Former LeisureNet boss Peter Gardener on Tuesday denied that the purchase of a R7-million home at Hermanus by an offshore trust he set up was an attempt to launder money.
In the witness box in the Cape High Court for the second day in succession, Gardener also denied that he was dishonest with his tax return in concealing a R6-million payment into the trust.
Gardener and fellow joint chief executive of the now-defunct LeisureNet group, Rod Mitchell, have pleaded not guilty to multiple charges of fraud, money laundering and contraventions of the Companies Act.
In testimony on Monday, Gardener confirmed that he did not tell the LeisureNet board about his 20% interest in a company named Dalmore when LeisureNet entered into a joint venture with Dalmore to develop fitness centres in Germany.
On Tuesday, he told the court that he did not disclose the interest when LeisureNet bought out Dalmore’s half share in the venture in mid-1999 either.
It was his share in the buy-out proceeds, which came to £652 017,62, that made up the bulk of the money invested in the Hermanus house, which was next door to one already owned by his wife.
Gardener told the court that he did not declare his Dalmore interest to the board at the time of the buy-out because at the time he was ”purely wearing a LeisureNet hat” and was completely focused on getting the best deal possible for the group.
”I had no doubt in my mind that this was a deal that had to be done,” he said. ”From our perspective it was a deal made in heaven.”
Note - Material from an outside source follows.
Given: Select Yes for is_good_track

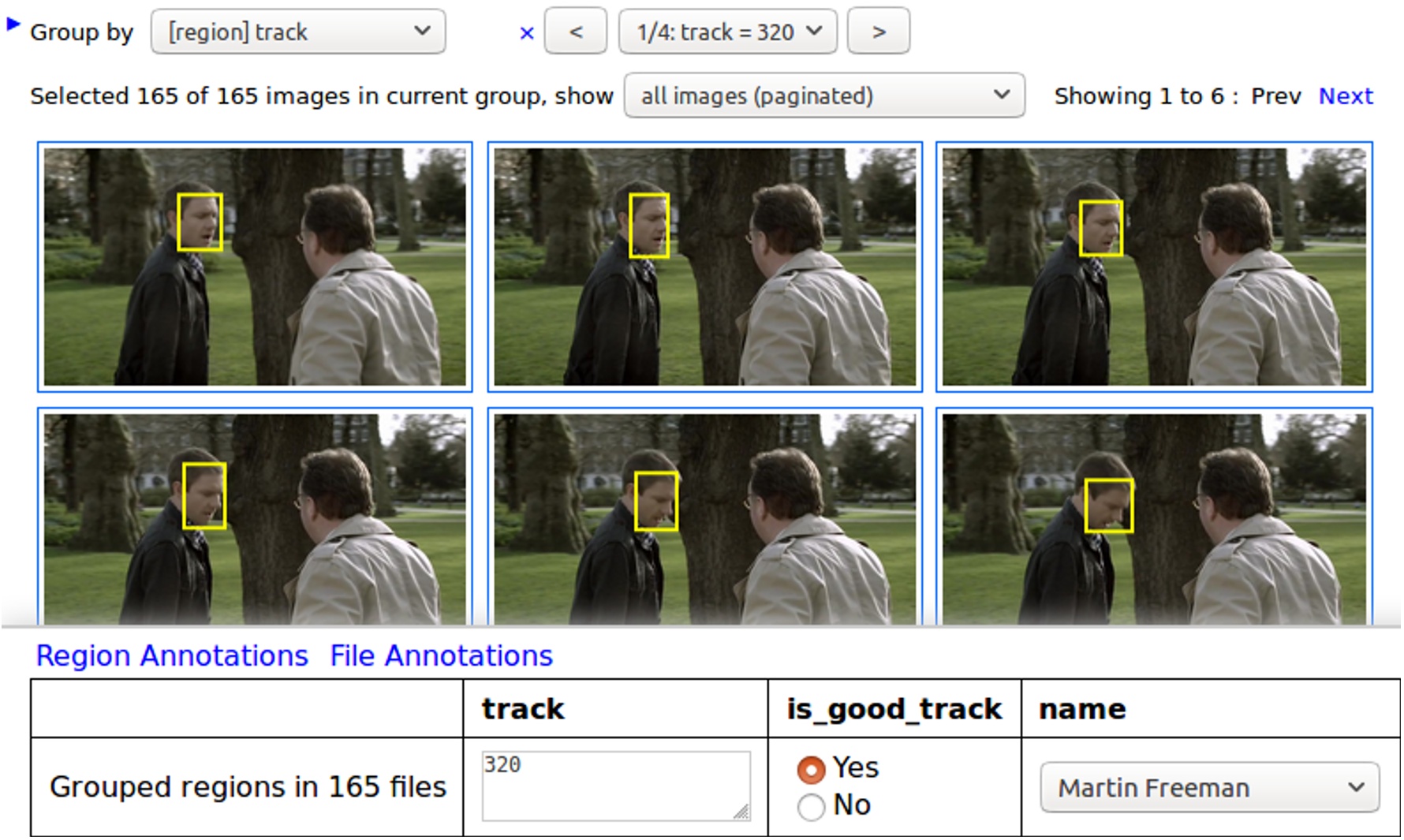Looking at the screenshot, I should (811, 769).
At one point he also said: ”To me it was a steal.”
The money went into a trust he had set up in the British Virgin Islands, a trust in which, he said, he was advised that he had no direct or indirect interest.
All he was able to do was send the trustees a ”letter of wishes” suggesting what he thought they should do with the money in it. They were not obliged to act on his wishes, he said.
It was for this reason, and the fact that it came from an offshore source and was a ”capital payment”, that he did not declare the money in his tax return.
It was following such a ”letter of wishes” that the trust bought the Mossel River Drive house in Hermanus.
The purchase was carried out via a share acquisition in Gull on the Roof, the company that owned the house.
”We didn’t purchase the house for accommodation,” Gardener said. ”The proposal was they [the trust] purchase it for investment.”
The claim that it was a money laundering exercise was ”absolutely ridiculous”.
”The money in my mind wasn’t tainted at all … I wasn’t trying to hide where the money was going to from anyone … or coming from.”
Gardener’s advocate, Francois van Zyl, put it to him that the state was claiming that the non-disclosure to LeisureNet on the Dalmore deal was a bid to intentionally defraud the group.
”What do you say to that?” asked Van Zyl.
”I say it’s untrue,” replied Gardener.
LeisureNet, former owner of the Health and Racquet Club chain of fitness centres, was provisionally liquidated in October 2000 with liabilities of R1,2-billion and assets of only R302-million.